By Alex Fradera
Avid photographers celebrate the viewfinder as a means of helping us see the world anew. But psychology research has shown that under some conditions taking a photo of something actually makes it harder to remember. One possible reason is that we give less attention to an experience when we know that it will be safely stored in a photograph. But in a new paper in the Journal of Applied Research in Memory and Cognition, Julia Soares and Benjamin Storm from the University of California show that the photo-taker’s memory will suffer whether they expect to keep the photo or not.
This work aimed to replicate and extend a study by Linda Henkel that showed that taking photos of paintings in a museum could lead to poorer recall of those paintings. To make sense of this, Henkel drew on the body of research on transactive memory, which shows that longtime partners or friends distribute memory demands between them, creating a “shared” system where one will remember certain things so the other doesn’t need to. Henkel thought that in a similar fashion we may be treating the camera as a memory partner and offloading the effort onto it. Soares and Storm tested this explanation by separating photo taking from photo having.
The main experiment was a computerised version of Henkel’s museum task. Around 50 undergraduates viewed paintings one at a time onscreen. In one block, participants took a photo of each painting with a smartphone, and then had 15 seconds to look at the painting itself. In a second experimental block, the participants took a photo of each painting, deleted the photo immediately (so they knew it could never been accessed in the future), then had 15 seconds to look at the painting. Finally, in another experimental block, they took no photos and simply viewed each painting for 15 seconds.
After a ten minute delay (during which phones were confiscated) came a multiple- choice memory test probing what the participants remembered about the various paintings. Compared to paintings that were simply viewed, performance was poorer for paintings that were photographed. Critically, this was true both for the condition where the photo was stored, and for the condition where it was deleted, meaning the participant knew they could not rely on it as a future memory partner.
This suggests that offloading may not be the cause of the memory disadvantage associated with taking photos. One alternative explanation is that using a camera forces us to disengage from properly taking in the stimulus, as our attention flows to the mechanics of operating buttons, checking brightness, exposure etc. This is something commonly reported by people as part of their photo-taking experience, and also tallies with the fact that automatic wearable cameras that store images for later don’t produce the memory impairment.

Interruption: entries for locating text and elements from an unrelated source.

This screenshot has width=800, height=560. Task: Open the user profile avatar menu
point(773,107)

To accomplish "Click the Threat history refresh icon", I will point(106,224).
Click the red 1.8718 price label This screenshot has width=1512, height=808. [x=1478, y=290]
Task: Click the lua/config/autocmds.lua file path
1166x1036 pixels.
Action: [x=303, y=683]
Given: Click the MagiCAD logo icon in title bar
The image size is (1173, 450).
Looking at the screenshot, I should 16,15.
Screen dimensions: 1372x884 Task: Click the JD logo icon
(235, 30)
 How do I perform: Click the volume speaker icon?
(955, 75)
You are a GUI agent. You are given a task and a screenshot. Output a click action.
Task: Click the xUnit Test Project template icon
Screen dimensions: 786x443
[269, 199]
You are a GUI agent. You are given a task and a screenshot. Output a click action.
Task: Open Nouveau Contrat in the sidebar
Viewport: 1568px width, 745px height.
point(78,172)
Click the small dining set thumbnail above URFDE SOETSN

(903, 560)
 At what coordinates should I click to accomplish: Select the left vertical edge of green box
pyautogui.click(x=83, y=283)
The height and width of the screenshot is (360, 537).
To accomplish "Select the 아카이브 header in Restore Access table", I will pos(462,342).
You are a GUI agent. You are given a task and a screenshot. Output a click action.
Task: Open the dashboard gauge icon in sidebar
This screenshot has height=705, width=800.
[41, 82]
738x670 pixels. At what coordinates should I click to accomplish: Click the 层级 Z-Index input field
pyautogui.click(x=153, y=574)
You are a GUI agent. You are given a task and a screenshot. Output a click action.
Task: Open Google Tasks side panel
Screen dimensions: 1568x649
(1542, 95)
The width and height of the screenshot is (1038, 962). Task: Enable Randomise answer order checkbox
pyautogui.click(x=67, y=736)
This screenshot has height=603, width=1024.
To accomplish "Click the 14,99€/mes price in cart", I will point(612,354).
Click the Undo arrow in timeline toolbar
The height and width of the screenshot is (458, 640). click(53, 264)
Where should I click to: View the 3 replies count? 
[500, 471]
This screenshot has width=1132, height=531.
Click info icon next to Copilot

However, in the current experiment, after taking pictures (or not), every participant had the same amount of time to take in the paintings without use of equipment, so any distraction effect would need to include some sort of delayed effect on memory processing even after the act of taking a photo was over.
Soares and Storm have a speculative second interpretation. They suggest that the effort involved in taking a photo – getting the framing right, ensuring the lens is in focus – leads to the sense that you’ve done a good job of encoding the object itself, even though you have been focusing more on peripheral features. So you’re not mentally slacking-off because you think the camera has it covered – but because you think you already have. It may be relevant that people who take photographs at events report afterwards feeling more immersed in the experience, which would tally more with this explanation than the disengagement-due-to-fiddling idea. In any case this is further evidence that those of us who approach exciting life events through the lenses of our electronic devices may be distancing ourselves from fuller participation.